# Text extract:
•••••
# New Baby Hedgehog!!!



## AL111 (Jan 11, 2012)

Hello!
I just got my baby Dex last weekend. I first wanted to get a hedgehog a couple years ago but it didn't make sense in my living situation at the time. Since then I have moved and I am excited to finally have him after all these years. This is my first hedgehog, so I've been doing tons of research and this forum has helped so much!

I think he is slowly adjusting to his new home, he ate all of his food the last two nights, which is exciting for me because he wasn't eating much the first few days I had him. He is pretty nervous and huffy right now. I'm not sure if he's just still adjusting or if this is just his personality or if it's because he's quilling (my breeder said he had just starting when I picked him up). When I first handled him when I picked him up from the breeder he seemed very outgoing. He was crawling (and pooping) all over my hands and lap and didn't ball up at all but now it seems like the slightest movement of my hand scares him into a huffing ball. If I talk to him in a soothing voice he will usually slowly start to relax and sniff around again. He has two fleece sleep sacks and I have been sleeping with one while he has the other and then switching them in the morning so that he can get used to my smell.
•••••
# Data segment:

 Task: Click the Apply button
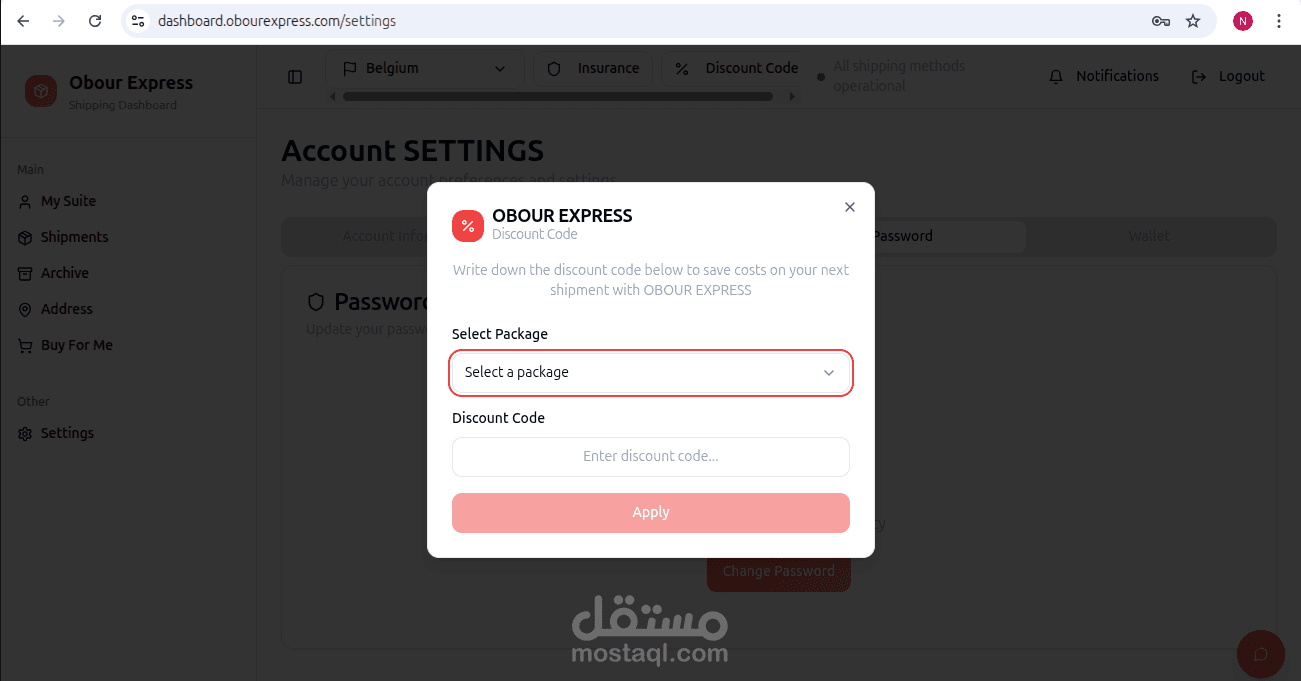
•••••
# What to produce:
Print the passage of the new hedgehog post starting with "I just got my" and going on through "helped so much!". The material can be set aside here; nothing in it is used.

# Reply:
I just got my baby Dex last weekend. I first wanted to get a hedgehog a couple years ago but it didn't make sense in my living situation at the time. Since then I have moved and I am excited to finally have him after all these years. This is my first hedgehog, so I've been doing tons of research and this forum has helped so much!